A thaw in trade tensions between the United States and China lent hope to local equities yesterday, although some of the rosiness evaporated over the course of the day.
The benchmark Straits Times Index (STI) slid from a morning peak to finish up 18.96 points, or 0.54 per cent, to 3,548.23. However, losers beat gainers 201 to 193 on the full bourse, as 1.28 billion shares changed hands for $1.04 billion.
Winners on the index included Venture Corporation, which gained 56 cents, or 2.64 per cent, to $21.76.
Singapore Airlines ended up 12 cents, or 1.04 per cent, to $11.68.
Some cheer came from US-China trade talks. US Treasury Secretary Steven Mnuchin said on Sunday the trade war was "on hold", referring to the tariffs announced in March.
Wilmar International, an index agribusiness that had been fretting over the impact of soya bean tariffs on its Chinese operations, added two cents, or 0.62 per cent, to $3.25.
Technology stock Hi-P International, which has six manufacturing facilities in China, put on five cents, or 3.68 per cent, to $1.41.

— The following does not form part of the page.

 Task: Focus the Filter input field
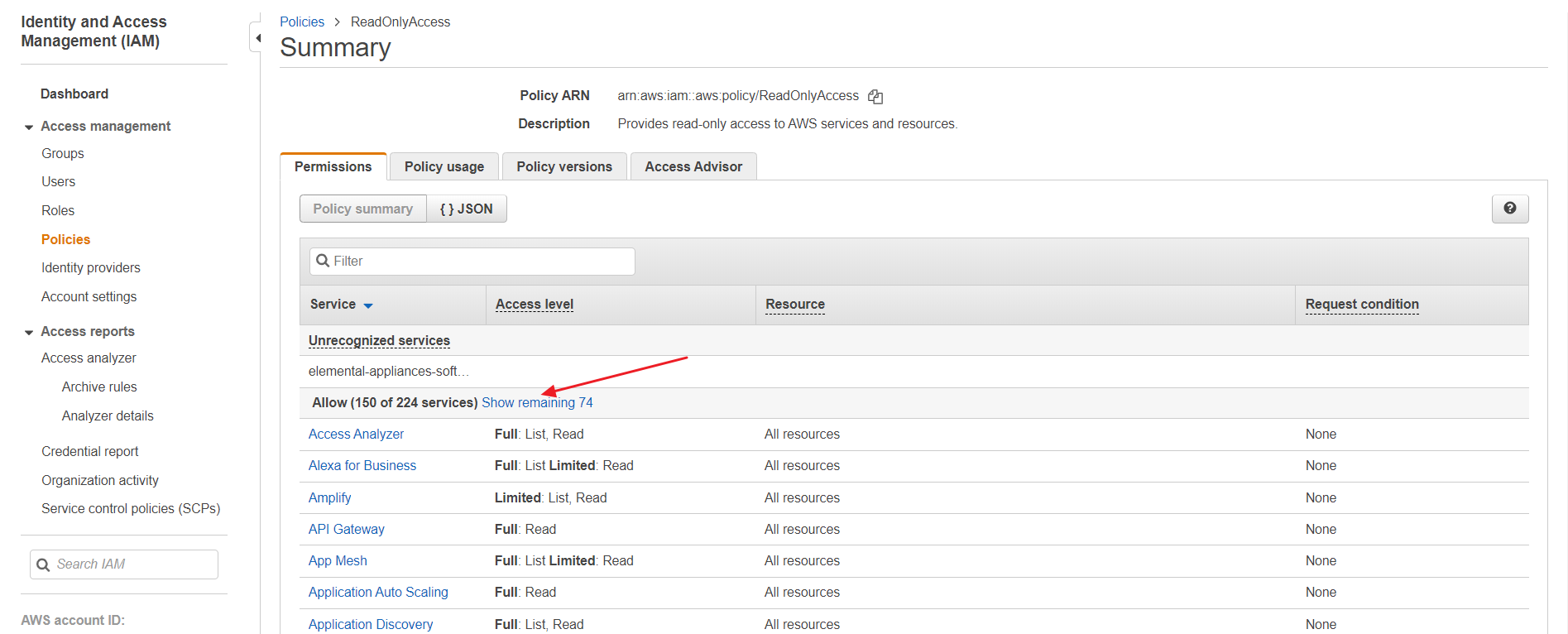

With the scuppered Iran disarmament deal unresolved, oil's firm footing above US$70 continued to give a lift to energy stocks.
In the industrial real estate investment trust (Reit) arena, last Friday's proposal to merge ESR-Reit and Viva Industrial Trust (VIT) pushed ESR-Reit down one cent, or 1.91 per cent, to 51.5 cents. VIT advanced one cent, or 1.12 per cent, to 90 cents.
The move would see the ESR-Reit manager run the enlarged trust, with VIT to be delisted. "We deem the terms are 'principal-positive' for VIT unit holders," said OCBC analyst Deborah Ong. "Overall, our estimate implies that one VIT unit can be traded for an aggregate value of at least $0.942."
UOB research head Suan Teck Kin and senior economist Alvin Liew said "markets will be relieved (by) the positive conclusion" of the US-China talks. "The de-escalation of trade frictions will remove one key near-term risk undermining the current synchronised growth path of the global economy and should be a stabilising factor for the current global trade arrangement."
Morgan Stanley noted that China agreed to cut the US trade deficit by raising its purchases of American goods, which "could lead to increasing competition for countries with leading market shares" in products such as liquefied natural gas.
IG Asia market strategist Pan Jingyi said "Asian markets are expected to be supported into the week's open with the reduction of risk" from the trade talks, adding that a 3,520-point support level is "in question" with the STI.